California Case Summaries

City of Vallejo v. City of American Canyon — Industrial Project EIR’s Water-Supply Analysis Survives CEQA Challenge

Reported / Citable

Case
City of Vallejo v. City of American Canyon
Court
3rd District Court of Appeal
Date Decided
2026-01-14
Docket No.
C102070
Status
Reported / Citable
Topics
CEQA, Water Supply Assessment, Environmental Impact Report, Water Code sections 10910-10911, Industrial Warehouse Project

Background

The City of American Canyon certified an environmental impact report (EIR) for the Giovannioni Logistics Center Project — a sizeable industrial warehouse development on undeveloped land within American Canyon’s city limits. American Canyon does not have its own groundwater. It draws roughly 5,200 acre-feet per year from the State Water Project and supplements that supply with water purchased from the neighboring City of Vallejo under a 1996 Agreement that allows up to 3,206 acre-feet of treated water plus additional permit and emergency raw water.

The City of Vallejo, as the contractual water supplier, sued under CEQA. Vallejo argued that American Canyon’s EIR failed to adequately disclose and analyze the project’s water-supply impacts under both CEQA Guidelines and Water Code sections 10910-10911 (the Water Supply Assessment statutes). Vallejo also pointed to a separate, ongoing contract dispute with American Canyon over the parties’ 1996 water agreement.

The trial court denied the writ petition. Vallejo appealed.

The Court’s Holding

The Court of Appeal affirmed. Reviewing the EIR under CEQA’s substantial-evidence standard, the court held that American Canyon adequately disclosed the project’s projected water demand, identified its supply sources (State Water Project allocations and Vallejo-supplied water under the 1996 Agreement), and analyzed reasonably foreseeable supply scenarios including drought years. The Water Code sections 10910 and 10911 require a water-supply assessment to address whether projected supplies are sufficient for project demand over a 20-year horizon, accounting for normal, single-dry, and multiple-dry years.

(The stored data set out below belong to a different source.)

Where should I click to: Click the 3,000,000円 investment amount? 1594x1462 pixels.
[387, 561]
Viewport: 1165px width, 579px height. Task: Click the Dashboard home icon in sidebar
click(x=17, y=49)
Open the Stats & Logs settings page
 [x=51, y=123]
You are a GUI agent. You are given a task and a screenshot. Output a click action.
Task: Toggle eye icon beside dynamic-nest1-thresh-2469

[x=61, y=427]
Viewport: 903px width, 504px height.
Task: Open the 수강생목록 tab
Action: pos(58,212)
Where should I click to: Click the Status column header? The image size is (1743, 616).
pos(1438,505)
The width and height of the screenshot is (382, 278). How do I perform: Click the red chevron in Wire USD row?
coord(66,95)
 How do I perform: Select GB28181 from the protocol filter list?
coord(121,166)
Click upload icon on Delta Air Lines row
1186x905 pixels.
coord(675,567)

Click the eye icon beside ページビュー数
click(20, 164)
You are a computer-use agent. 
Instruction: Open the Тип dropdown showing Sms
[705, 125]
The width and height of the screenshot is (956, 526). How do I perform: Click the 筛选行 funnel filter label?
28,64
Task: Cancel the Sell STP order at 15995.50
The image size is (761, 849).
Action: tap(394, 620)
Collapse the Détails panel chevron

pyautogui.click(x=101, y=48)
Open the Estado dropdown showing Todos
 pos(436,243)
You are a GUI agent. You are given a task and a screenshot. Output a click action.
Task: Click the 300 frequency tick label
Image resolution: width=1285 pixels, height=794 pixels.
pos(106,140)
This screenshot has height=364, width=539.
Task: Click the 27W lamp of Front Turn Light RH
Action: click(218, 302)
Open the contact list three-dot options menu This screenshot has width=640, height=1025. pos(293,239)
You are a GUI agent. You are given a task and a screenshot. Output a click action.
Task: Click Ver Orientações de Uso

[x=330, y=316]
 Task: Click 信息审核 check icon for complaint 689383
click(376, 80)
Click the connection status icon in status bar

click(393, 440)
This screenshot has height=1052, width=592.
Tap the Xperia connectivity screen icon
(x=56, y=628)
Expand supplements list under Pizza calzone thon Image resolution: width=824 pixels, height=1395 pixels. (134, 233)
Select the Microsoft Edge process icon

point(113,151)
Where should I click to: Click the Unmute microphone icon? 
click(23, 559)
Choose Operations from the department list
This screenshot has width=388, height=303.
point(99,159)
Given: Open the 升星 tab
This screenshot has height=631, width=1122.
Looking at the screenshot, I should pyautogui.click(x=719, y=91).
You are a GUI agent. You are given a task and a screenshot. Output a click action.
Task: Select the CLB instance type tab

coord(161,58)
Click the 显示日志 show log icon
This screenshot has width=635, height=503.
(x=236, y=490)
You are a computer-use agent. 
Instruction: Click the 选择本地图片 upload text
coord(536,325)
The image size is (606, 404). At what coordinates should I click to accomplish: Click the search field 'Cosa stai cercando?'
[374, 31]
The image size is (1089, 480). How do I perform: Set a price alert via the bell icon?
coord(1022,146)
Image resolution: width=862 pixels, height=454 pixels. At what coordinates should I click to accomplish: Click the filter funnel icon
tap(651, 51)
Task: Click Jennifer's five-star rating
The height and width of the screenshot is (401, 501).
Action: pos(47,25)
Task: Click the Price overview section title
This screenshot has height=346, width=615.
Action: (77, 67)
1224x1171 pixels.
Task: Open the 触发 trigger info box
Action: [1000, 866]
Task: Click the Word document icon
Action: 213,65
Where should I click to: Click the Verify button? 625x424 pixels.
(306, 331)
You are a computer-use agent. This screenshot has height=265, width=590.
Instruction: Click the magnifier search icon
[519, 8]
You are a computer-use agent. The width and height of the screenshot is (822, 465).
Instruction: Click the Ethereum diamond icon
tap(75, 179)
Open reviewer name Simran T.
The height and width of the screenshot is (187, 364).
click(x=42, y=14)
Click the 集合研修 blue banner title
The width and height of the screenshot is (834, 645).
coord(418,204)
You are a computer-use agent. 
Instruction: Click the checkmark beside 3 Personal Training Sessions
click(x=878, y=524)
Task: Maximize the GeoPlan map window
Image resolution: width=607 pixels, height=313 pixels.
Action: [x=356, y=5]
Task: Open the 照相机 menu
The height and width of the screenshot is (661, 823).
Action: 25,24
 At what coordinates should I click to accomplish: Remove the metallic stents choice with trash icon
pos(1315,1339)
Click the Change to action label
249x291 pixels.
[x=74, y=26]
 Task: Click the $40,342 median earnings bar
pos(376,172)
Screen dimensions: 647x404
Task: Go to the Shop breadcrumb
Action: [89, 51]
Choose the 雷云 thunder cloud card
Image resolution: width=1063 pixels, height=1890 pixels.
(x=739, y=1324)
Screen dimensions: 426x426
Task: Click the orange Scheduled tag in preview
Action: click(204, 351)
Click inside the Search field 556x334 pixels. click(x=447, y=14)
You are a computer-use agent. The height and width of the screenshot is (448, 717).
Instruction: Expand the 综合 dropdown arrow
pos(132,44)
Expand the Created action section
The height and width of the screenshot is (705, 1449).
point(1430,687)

The court rejected Vallejo’s contention that the EIR was deficient because of the parallel contract litigation between the cities over the 1996 Agreement. CEQA does not require an EIR to forecast or assume the worst-case outcome of a contract dispute or to reflect future hypothetical losses of contractual supply. Until and unless the contract supply is actually altered, the EIR may rely on existing contractual entitlements as part of the projected water portfolio.

The court also rejected various more granular challenges to the EIR’s water-demand calculations and supply analyses, finding them supported by substantial evidence in the administrative record.

Key Takeaways

  • An EIR’s water-supply analysis under CEQA and Water Code sections 10910-10911 may rely on the lead agency’s existing contractual water entitlements, even when those contracts are subject to ongoing litigation.
  • CEQA does not require lead agencies to assume catastrophic loss of contractual water supplies; substantial-evidence support for the agency’s projections is enough.
  • Neighboring jurisdictions cannot leverage their role as contractual water suppliers into broader CEQA veto power over development on the buyer’s side of the boundary.
  • Substantial-evidence review on CEQA water-supply issues is highly deferential to the lead agency’s expert and consultant analyses, especially in normal-year and drought-year scenarios.
  • Litigants challenging EIRs should focus on identifying actual gaps in the analysis, not theoretical disputes about how contractual rights might evolve over time.

Why It Matters

The decision is meaningful for California land-use, water, and CEQA practitioners. It confirms that lead agencies certifying EIRs for water-dependent projects can rely on existing contractual entitlements as part of their water-supply analysis, even when those contracts are litigated. That reduces the leverage neighboring jurisdictions have to use CEQA challenges as proxy weapons in inter-city water disputes.

For local governments, water districts, and developers, the case provides useful guidance on how to structure water-supply analyses for industrial and warehouse projects in northern California’s water-stressed corridors. The opinion underscores the importance of building a robust administrative record showing how the lead agency considered normal and dry-year supply scenarios and the consequences of foreseeable supply variability.